Han tocado a la puerta de casa. Un tipo que dice que viene de América asegura que mi piso era de su hermano cuando él se marchó a Salt Lake City, en 1965. Le he dicho que el psicólogo está dos pisos más abajo y dice que no, que podría decirme incluso los puntos del techo del comedor en el que salen manchas de humedad y que desde mi ventana se ve la casa de Pep, un vecino rico que tengo. He ido corriendo al Registro de la Propiedad y, ¡coño!, está a nombre de un tal Caralampio López. El del registro me ha dicho con voz bajita que creía que ese hombre era un misionero que enviaron a Bidenland y que iba inmatriculando a granel... y no precisamente vehículos a motor.
Entonces le he enseñado las escrituras al visitante, y el muy hijo de Utah las ha roto delante de mí. ¡Hasta aquí habíamos llegado! Le he tirado a la cabeza un manual de Derecho Civil, que pesa 700 gramos. Cuando la sangre ya llegaba al río, concretamente al Francolí, ha subido el vecino, que es Mosso y ha dicho que o dejábamos de pelearnos o sacaba la Taser. Es el nombre de su perra, que está adiestrada para morder cuando llaman a la puerta los de Endesa. Entonces ha dicho: «mirad, como ambos tiene alguna parte de razón, lo mejor será que se reúna en la terraza del bar Denver cada lunes y negociad».
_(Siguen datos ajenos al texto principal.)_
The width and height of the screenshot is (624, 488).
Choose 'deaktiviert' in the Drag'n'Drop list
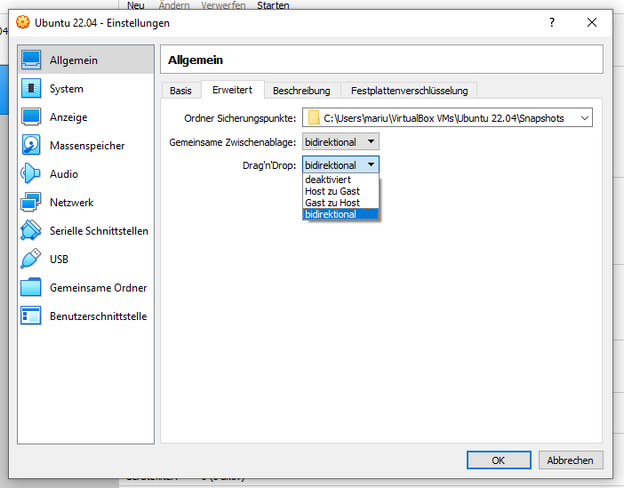[328, 180]
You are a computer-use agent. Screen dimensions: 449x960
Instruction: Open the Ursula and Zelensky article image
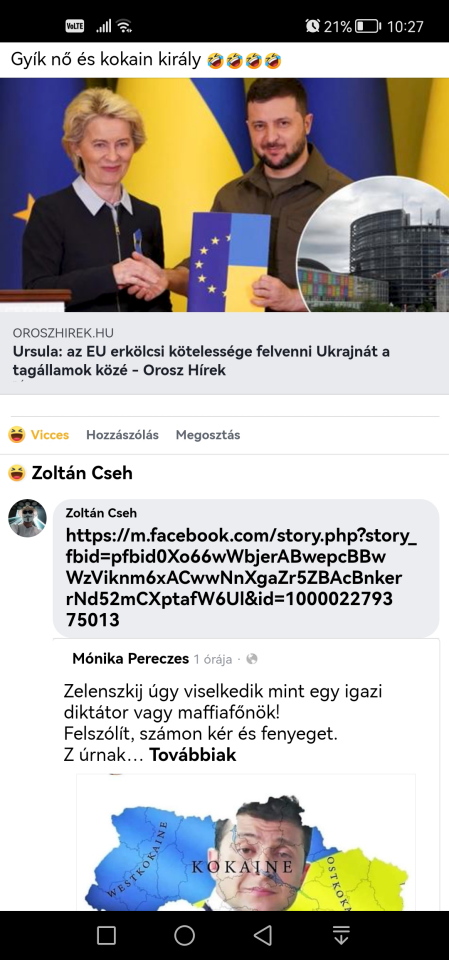[x=224, y=195]
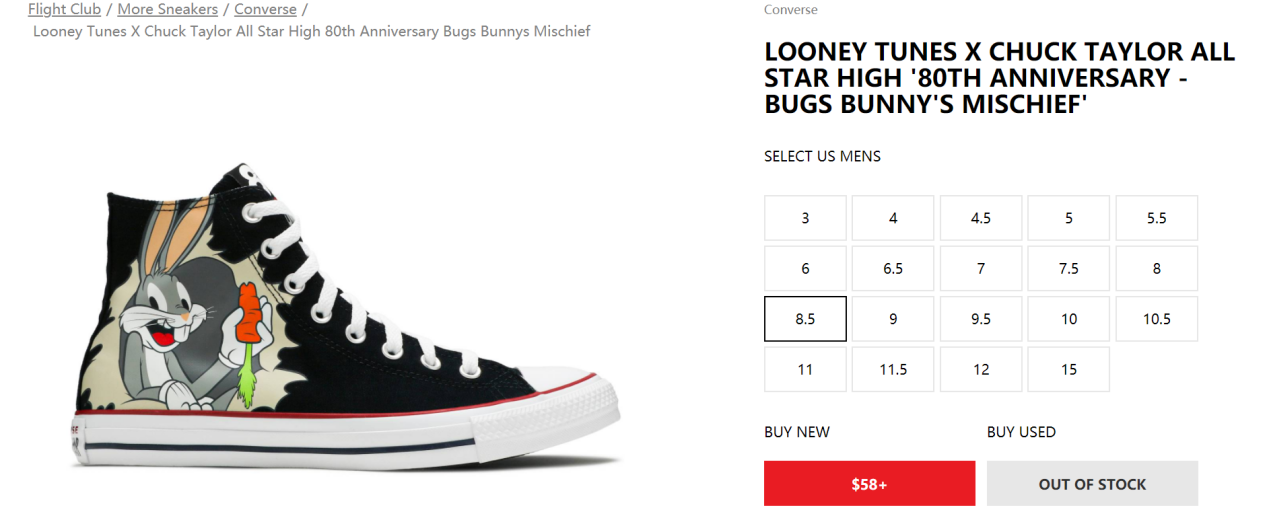Select size 10.5
The height and width of the screenshot is (524, 1269).
click(1157, 319)
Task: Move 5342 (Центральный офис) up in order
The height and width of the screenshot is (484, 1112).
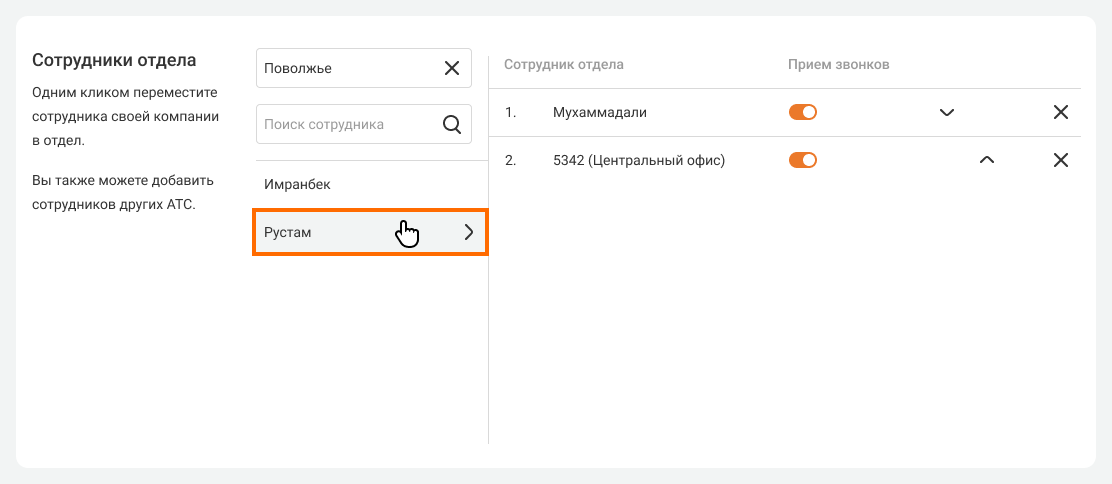Action: point(986,160)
Se ha ido el policía y, como dueño del piso, le he dado la mano al dueño del piso. La primera reunión ha sido flojita, sólo hemos hablado de traspasar el buzón. El segundo día hemos sentado ante una cerveza y le he dicho que lo justo es que el piso fuera mío. Él ha contestado que no, que el piso es suyo. Entonces se ha ido diciendo: no volveré a sentarme contigo hasta que tengamos algo que negociar. Me he enterado dónde vivía y he hecho una calçotada en la puerta de su casa. Cuando le han rescatado los bomberos medio asfixiado por el humo he gritado: «¿Qué, americano? ¿Te gusta más esta negociación»?